*** Block opens ***

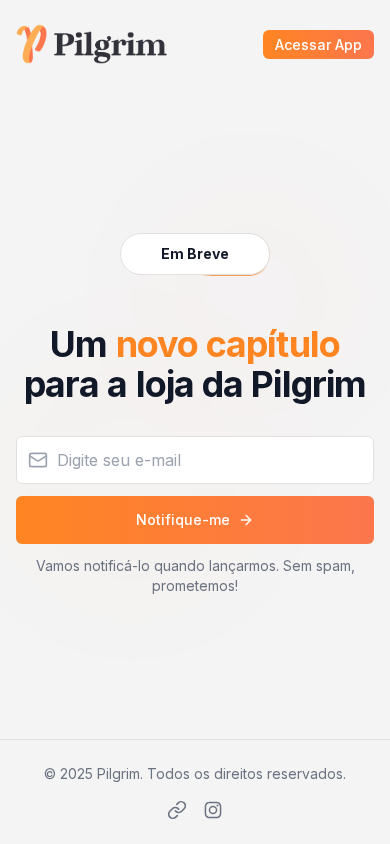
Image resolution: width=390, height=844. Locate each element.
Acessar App (318, 44)
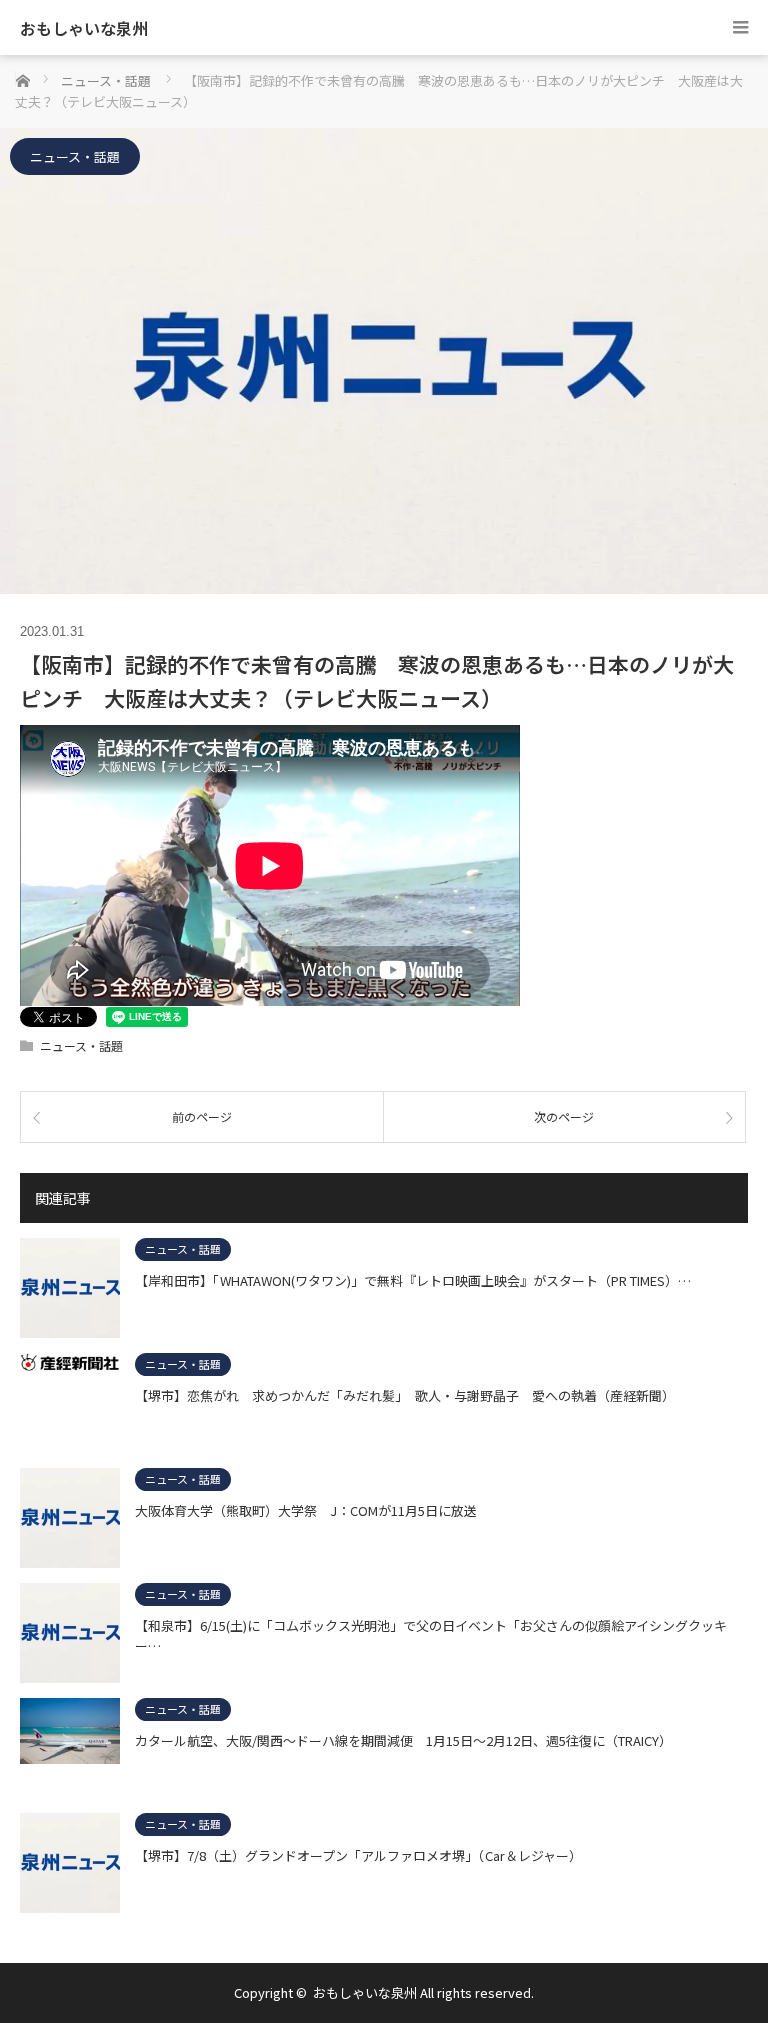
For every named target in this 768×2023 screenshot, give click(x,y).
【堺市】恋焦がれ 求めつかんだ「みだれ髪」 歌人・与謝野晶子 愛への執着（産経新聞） (405, 1395)
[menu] (740, 27)
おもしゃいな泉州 (84, 28)
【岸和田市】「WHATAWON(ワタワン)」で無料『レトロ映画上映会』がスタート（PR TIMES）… (413, 1280)
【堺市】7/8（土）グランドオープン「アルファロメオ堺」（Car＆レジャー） (358, 1855)
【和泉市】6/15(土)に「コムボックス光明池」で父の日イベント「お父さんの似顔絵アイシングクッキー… (431, 1636)
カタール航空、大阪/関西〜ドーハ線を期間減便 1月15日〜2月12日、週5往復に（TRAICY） (403, 1740)
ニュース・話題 (75, 156)
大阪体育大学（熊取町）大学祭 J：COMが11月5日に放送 (306, 1510)
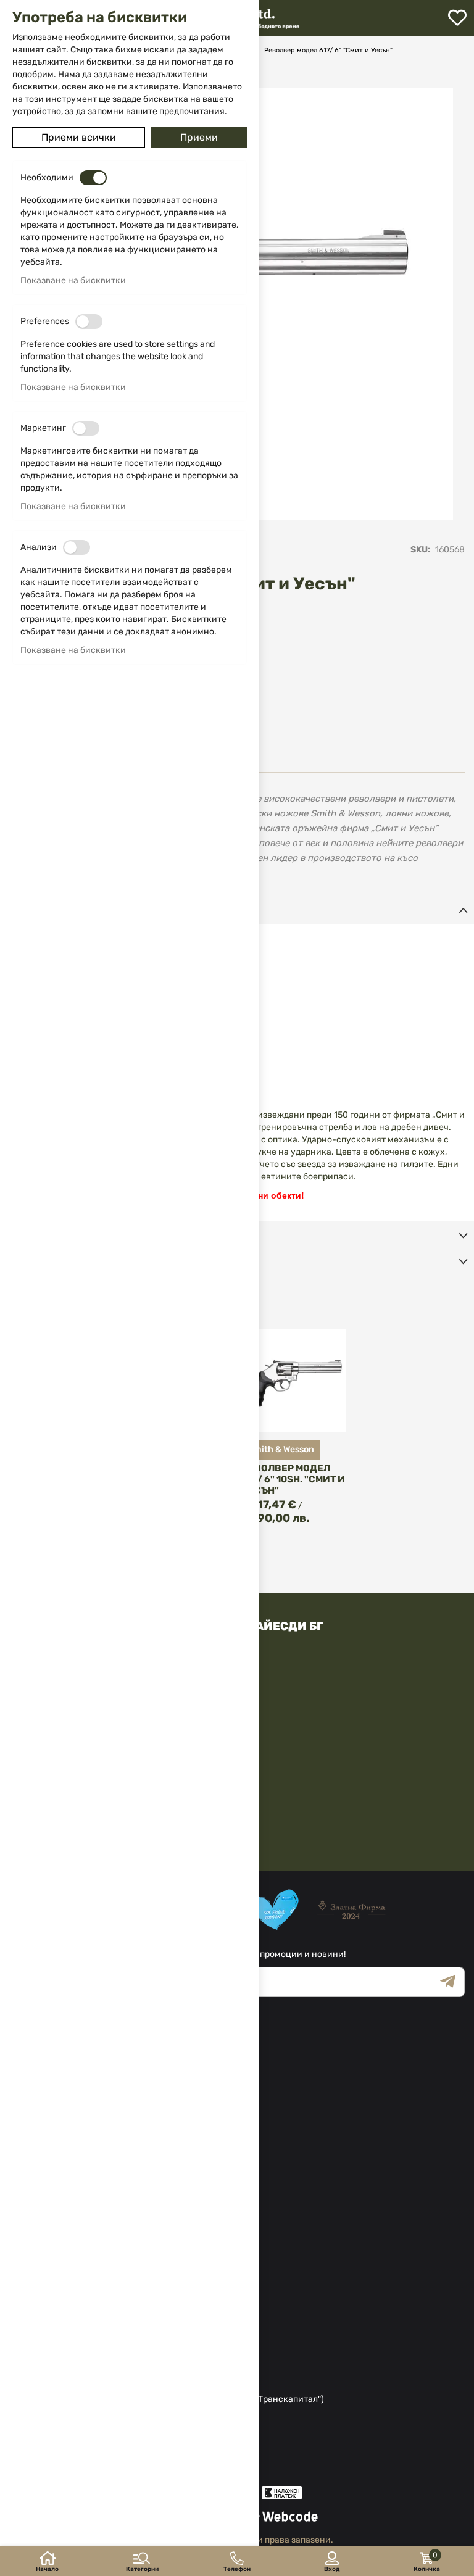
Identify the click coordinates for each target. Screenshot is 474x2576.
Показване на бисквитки (73, 280)
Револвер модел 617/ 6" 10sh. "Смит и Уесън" (293, 1479)
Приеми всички (78, 137)
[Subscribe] (452, 1982)
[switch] (93, 177)
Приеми (199, 137)
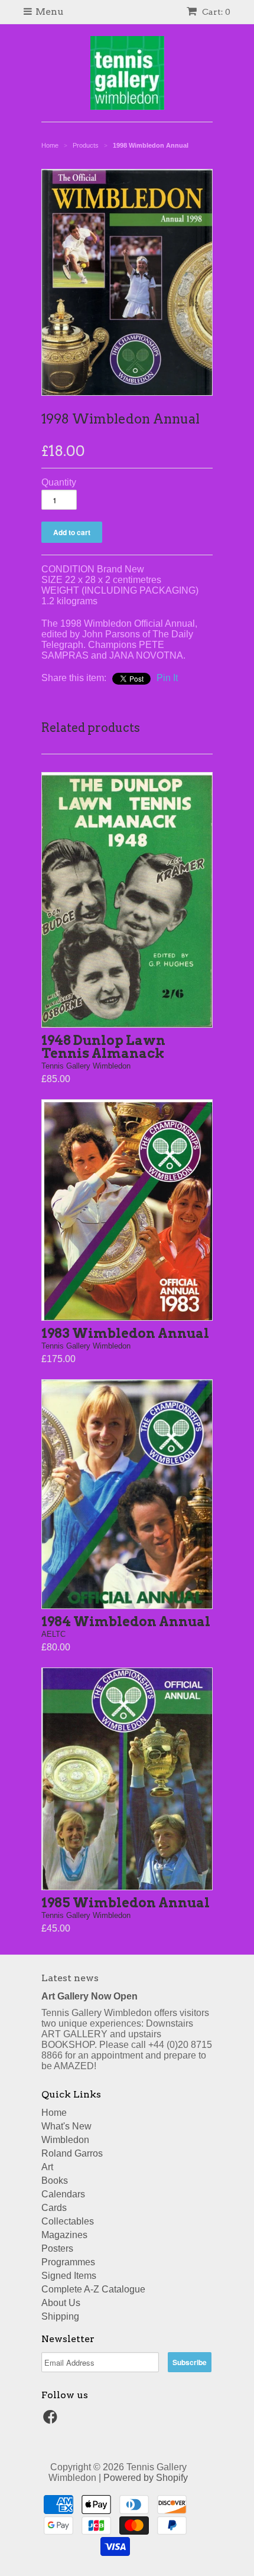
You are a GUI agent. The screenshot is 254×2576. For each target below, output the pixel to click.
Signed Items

*** Block closes ***

## [PROBLEM REQUIREMENTS]
Please transcribe exactly the part of the records that opens with the line containing "カタール航空、大阪/関西〜ドーハ線を期間減便 1月15日〜2月12日、週5往復に（TRAICY） (403, 1740)" and closes with the line containing "Револвер модел 617/", both ends included, and leave out the pictures.

## [OUTPUT OF THE EXERCISE]
カタール航空、大阪/関西〜ドーハ線を期間減便 1月15日〜2月12日、週5往復に（TRAICY） (403, 1740)
ニュース・話題 (75, 156)
大阪体育大学（熊取町）大学祭 J：COMが11月5日に放送 (306, 1510)
Identify the click coordinates for each target. Screenshot is 474x2576.
Показване на бисквитки (73, 280)
Револвер модел 617/ 6" 10sh. "Смит и Уесън" (293, 1479)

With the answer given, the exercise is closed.